◆ Exercise prompt
Report only the number of lines in the following entries where the word "Open" occurs.

☆ ☆ ☆

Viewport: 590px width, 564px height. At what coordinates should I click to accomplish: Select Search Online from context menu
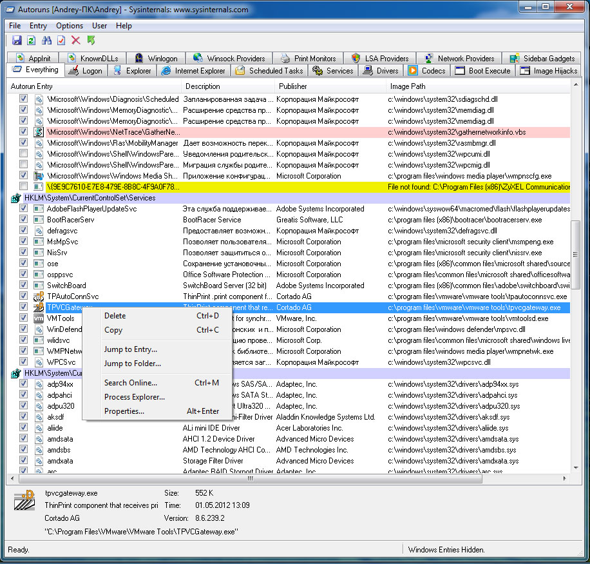[131, 383]
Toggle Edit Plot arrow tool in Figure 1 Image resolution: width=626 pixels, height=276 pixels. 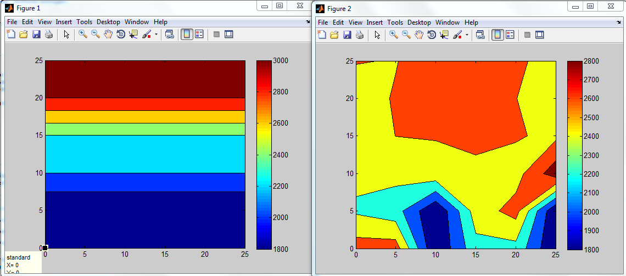pyautogui.click(x=66, y=34)
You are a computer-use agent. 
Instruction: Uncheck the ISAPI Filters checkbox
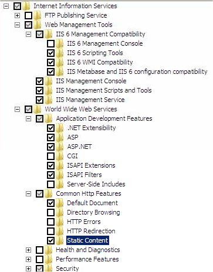click(50, 175)
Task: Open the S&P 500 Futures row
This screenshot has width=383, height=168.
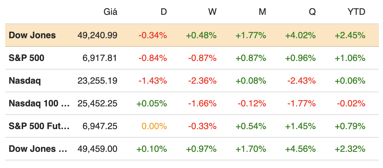Action: pyautogui.click(x=39, y=126)
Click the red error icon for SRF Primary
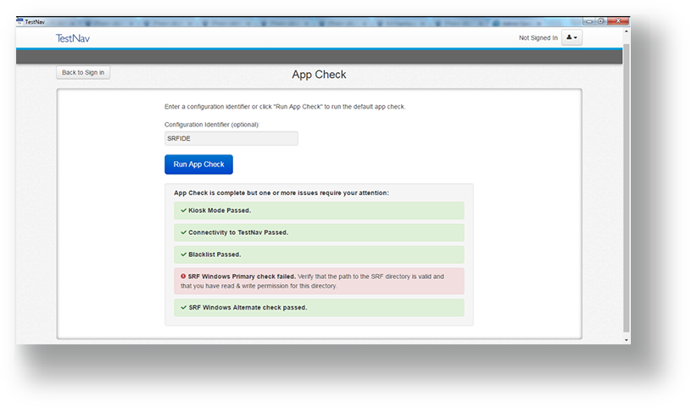The height and width of the screenshot is (408, 691). [x=182, y=277]
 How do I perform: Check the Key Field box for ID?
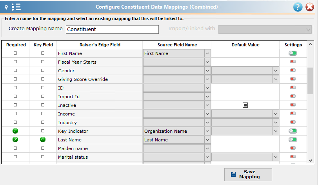[43, 88]
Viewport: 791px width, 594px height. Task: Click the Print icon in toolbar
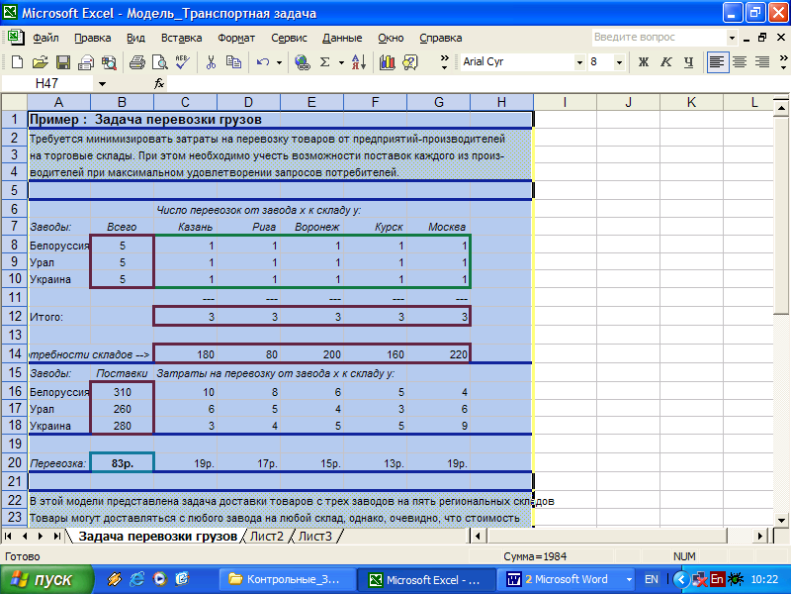pyautogui.click(x=137, y=61)
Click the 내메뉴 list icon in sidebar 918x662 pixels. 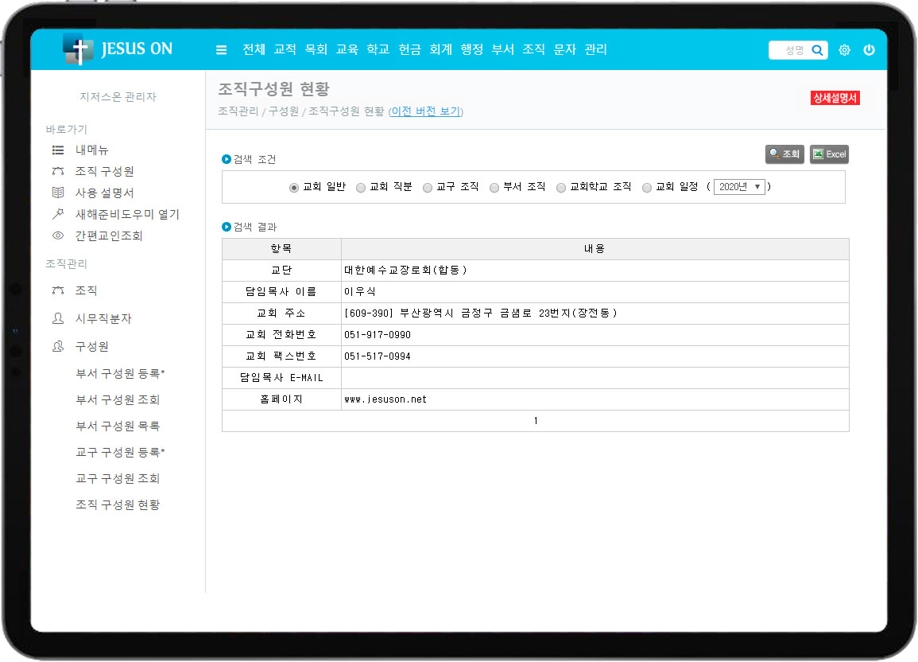(57, 150)
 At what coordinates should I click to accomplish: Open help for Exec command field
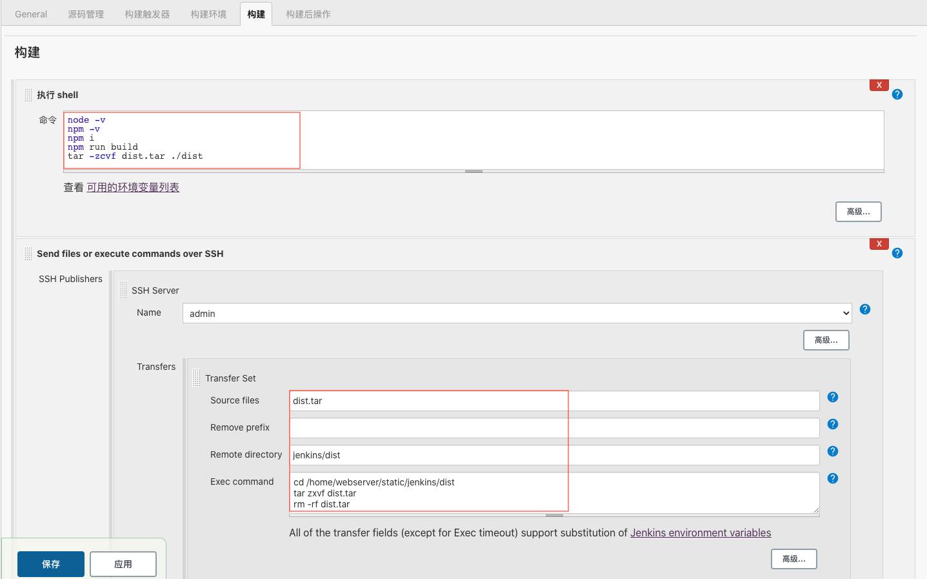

☆ ☆ ☆

◆ Answer to this problem
2